### TASK GOAL
Every line from the one holding "Screen dimensions: 924x575" through the one holding "This screenshot has width=669, height=424." in the data below must be returned exactly, both ends included, with pictures left out and nothing else added.

============

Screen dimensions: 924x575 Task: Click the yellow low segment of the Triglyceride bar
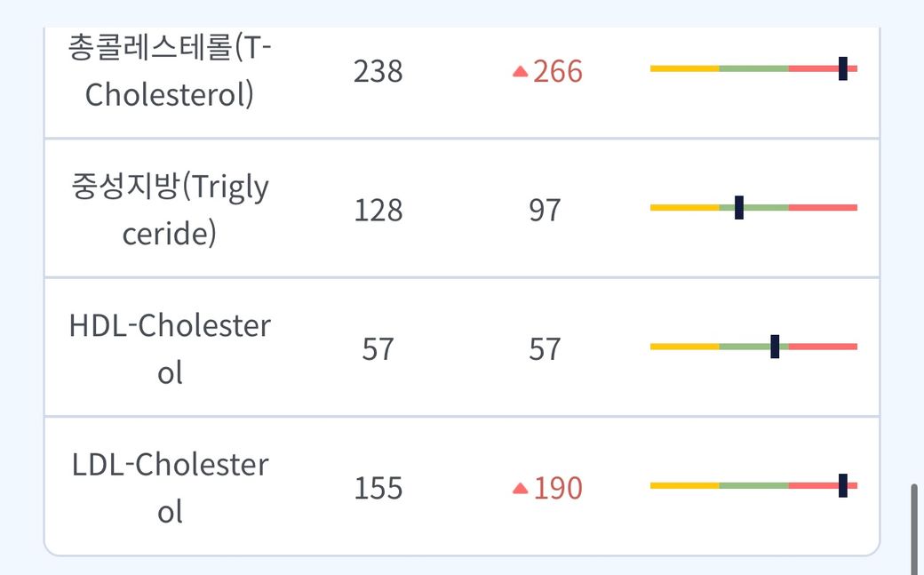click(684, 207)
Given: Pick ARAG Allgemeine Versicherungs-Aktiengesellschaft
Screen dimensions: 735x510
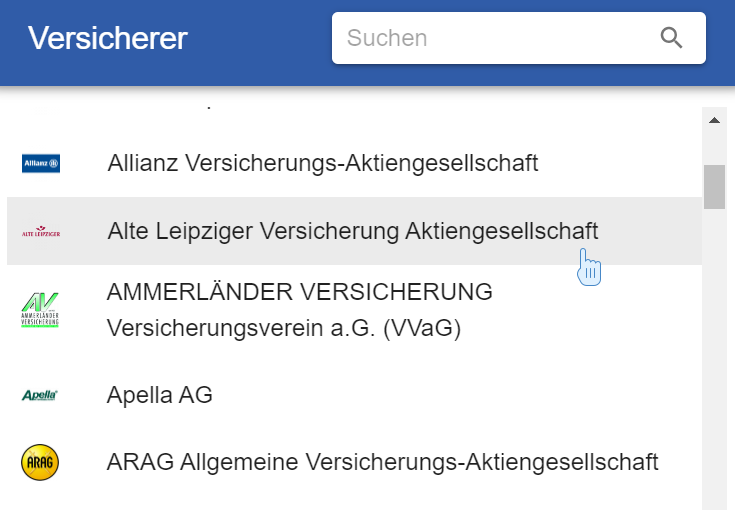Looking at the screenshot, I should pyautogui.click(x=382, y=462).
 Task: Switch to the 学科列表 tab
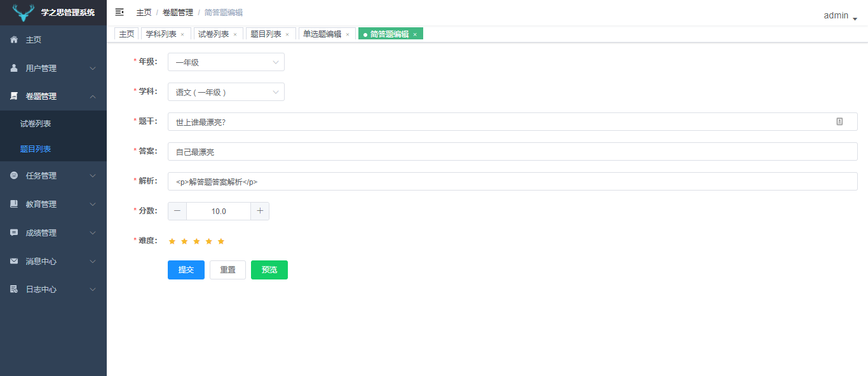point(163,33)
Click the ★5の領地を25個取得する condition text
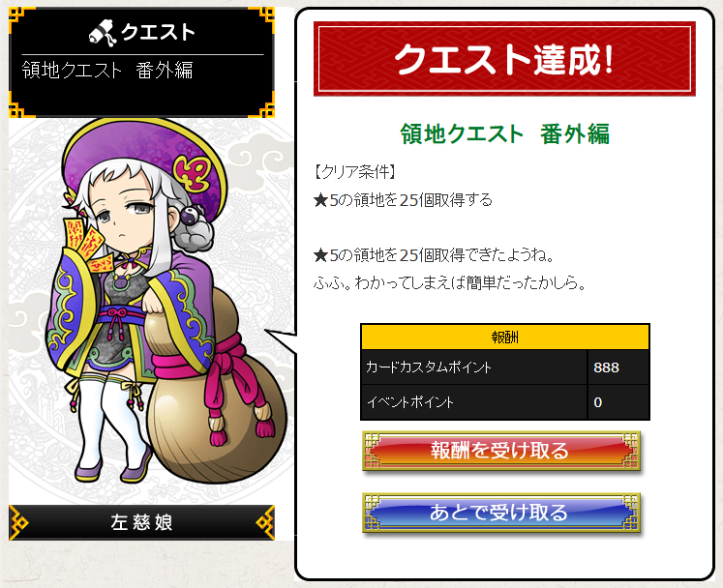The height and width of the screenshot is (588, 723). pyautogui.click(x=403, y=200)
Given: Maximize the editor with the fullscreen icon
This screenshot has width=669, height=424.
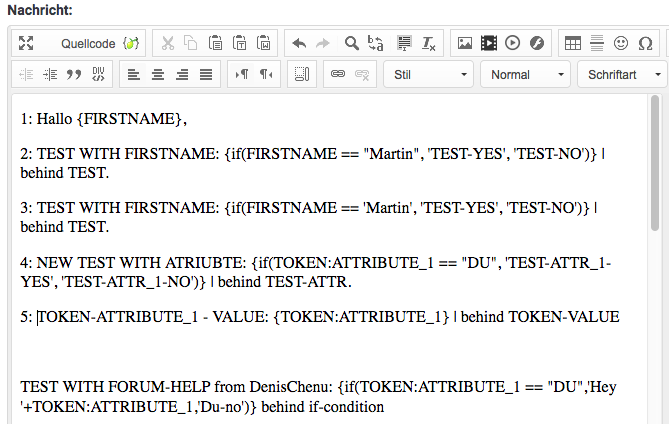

============

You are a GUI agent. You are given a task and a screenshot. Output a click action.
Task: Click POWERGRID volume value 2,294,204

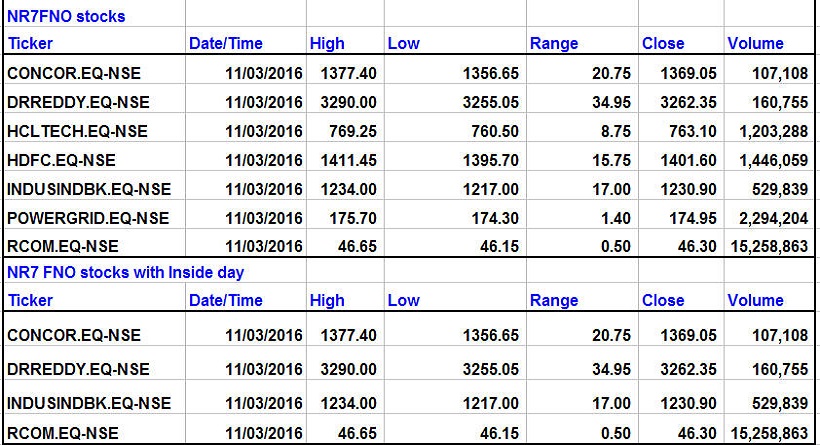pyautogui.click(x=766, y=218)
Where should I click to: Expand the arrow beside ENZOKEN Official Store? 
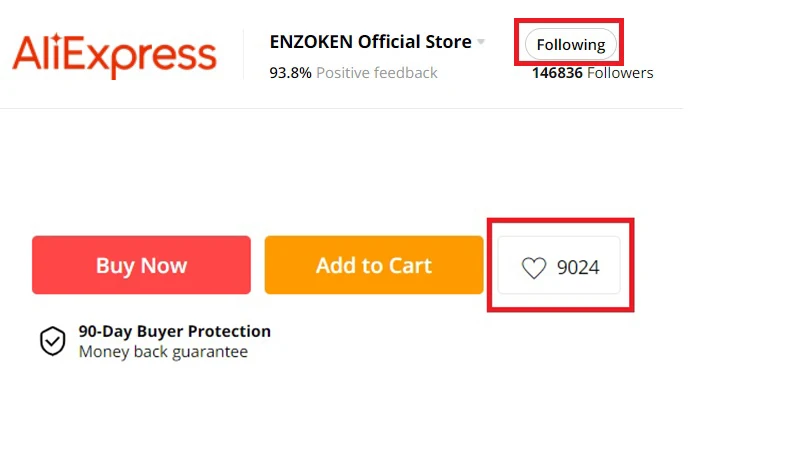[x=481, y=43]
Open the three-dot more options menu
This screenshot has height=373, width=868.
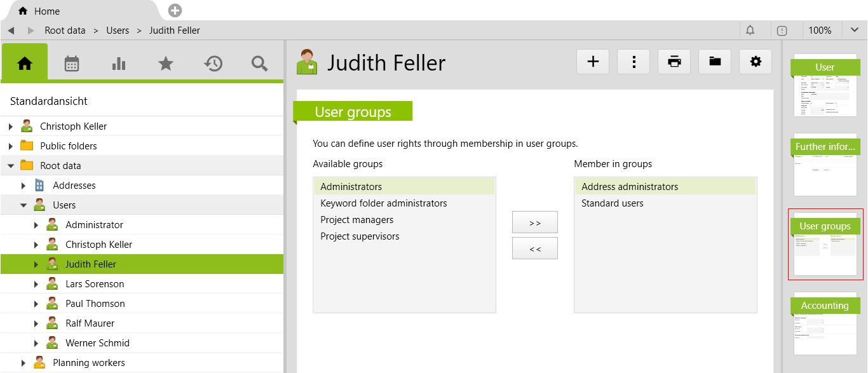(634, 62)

============

### EXPECTED ANSWER
Screen dimensions: 924x575 Task: Click the yellow low segment of the Triglyceride bar
click(684, 207)
Given: Pick ARAG Allgemeine Versicherungs-Aktiengesellschaft
Screen dimensions: 735x510
Looking at the screenshot, I should pyautogui.click(x=382, y=462).
 Task: Switch to the 学科列表 tab
point(163,33)
Click the ★5の領地を25個取得する condition text
The height and width of the screenshot is (588, 723). pyautogui.click(x=403, y=200)
Given: Maximize the editor with the fullscreen icon
This screenshot has width=669, height=424.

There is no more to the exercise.